EXERCISE REQUIREMENTS →
Gather all lines with "Wedding" from the records.

● ● ● ● ●

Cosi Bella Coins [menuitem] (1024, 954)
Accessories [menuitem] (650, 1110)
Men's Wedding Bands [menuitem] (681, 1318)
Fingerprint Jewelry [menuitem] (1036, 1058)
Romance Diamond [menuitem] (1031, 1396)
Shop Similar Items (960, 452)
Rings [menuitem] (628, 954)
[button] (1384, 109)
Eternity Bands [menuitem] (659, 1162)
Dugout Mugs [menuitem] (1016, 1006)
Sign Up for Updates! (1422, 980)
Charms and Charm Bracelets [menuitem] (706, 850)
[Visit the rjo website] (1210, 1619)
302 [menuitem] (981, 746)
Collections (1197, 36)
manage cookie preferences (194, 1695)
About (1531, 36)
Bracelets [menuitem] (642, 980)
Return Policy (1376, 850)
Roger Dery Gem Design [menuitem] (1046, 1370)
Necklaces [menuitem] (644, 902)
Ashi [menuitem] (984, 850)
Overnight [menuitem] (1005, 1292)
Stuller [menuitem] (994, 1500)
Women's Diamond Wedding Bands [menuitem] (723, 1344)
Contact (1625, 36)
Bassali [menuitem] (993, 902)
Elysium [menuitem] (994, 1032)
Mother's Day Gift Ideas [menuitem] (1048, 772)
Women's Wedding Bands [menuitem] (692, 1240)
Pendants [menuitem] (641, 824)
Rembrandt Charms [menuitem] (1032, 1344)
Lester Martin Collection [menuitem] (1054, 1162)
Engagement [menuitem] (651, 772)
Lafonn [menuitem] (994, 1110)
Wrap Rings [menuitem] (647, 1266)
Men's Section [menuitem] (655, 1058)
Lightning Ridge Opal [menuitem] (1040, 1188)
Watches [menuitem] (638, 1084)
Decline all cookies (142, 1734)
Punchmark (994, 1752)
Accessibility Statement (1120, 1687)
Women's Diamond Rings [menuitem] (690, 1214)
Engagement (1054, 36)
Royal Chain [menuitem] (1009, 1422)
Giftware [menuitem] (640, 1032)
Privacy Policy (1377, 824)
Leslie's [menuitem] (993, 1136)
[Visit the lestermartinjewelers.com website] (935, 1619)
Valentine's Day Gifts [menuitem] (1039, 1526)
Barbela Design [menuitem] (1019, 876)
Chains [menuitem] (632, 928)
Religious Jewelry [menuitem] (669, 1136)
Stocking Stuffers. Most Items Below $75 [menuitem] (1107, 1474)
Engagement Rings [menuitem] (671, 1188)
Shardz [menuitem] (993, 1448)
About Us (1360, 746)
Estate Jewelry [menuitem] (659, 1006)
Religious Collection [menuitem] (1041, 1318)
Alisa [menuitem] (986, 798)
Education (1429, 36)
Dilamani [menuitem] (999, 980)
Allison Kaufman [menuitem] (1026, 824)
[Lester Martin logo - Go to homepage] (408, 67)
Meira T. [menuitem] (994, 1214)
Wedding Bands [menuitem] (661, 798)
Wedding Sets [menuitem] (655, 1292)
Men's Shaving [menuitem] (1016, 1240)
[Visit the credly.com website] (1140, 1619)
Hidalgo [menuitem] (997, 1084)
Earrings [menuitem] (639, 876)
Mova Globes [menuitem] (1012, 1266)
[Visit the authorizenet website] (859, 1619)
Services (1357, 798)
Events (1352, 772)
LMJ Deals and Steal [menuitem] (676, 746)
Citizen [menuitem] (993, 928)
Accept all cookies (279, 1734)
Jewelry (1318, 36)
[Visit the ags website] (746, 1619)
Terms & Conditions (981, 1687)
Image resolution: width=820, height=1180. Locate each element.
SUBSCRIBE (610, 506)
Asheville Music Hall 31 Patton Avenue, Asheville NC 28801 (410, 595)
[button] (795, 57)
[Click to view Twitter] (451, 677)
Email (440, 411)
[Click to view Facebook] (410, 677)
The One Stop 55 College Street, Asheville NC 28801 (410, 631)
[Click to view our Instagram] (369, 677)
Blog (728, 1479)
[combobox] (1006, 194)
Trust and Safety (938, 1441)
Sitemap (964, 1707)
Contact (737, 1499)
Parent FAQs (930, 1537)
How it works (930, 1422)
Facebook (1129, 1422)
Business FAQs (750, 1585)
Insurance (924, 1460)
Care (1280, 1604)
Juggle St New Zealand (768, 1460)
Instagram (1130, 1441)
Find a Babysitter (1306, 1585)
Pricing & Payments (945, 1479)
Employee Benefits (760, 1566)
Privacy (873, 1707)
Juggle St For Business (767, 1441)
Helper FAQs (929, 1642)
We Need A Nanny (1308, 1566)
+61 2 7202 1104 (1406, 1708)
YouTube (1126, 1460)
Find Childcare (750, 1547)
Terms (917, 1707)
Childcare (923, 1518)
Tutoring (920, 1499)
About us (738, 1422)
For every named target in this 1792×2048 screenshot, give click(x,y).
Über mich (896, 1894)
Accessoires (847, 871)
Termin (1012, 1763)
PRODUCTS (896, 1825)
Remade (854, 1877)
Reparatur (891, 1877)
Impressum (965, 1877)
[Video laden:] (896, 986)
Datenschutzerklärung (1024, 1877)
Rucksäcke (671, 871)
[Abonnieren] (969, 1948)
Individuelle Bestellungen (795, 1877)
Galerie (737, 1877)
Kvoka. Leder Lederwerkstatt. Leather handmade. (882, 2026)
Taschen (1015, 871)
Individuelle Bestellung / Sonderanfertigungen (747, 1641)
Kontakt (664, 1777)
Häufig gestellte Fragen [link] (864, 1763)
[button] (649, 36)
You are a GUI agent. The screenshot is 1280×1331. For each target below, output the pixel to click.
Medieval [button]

● ● ● ● ●

ANSWER SPACE →
Men's Wedding Bands [menuitem] (681, 1318)
Women's Diamond Wedding Bands [menuitem] (723, 1344)
Women's Wedding Bands [menuitem] (692, 1240)
Wedding Bands [menuitem] (661, 798)
Wedding Sets [menuitem] (655, 1292)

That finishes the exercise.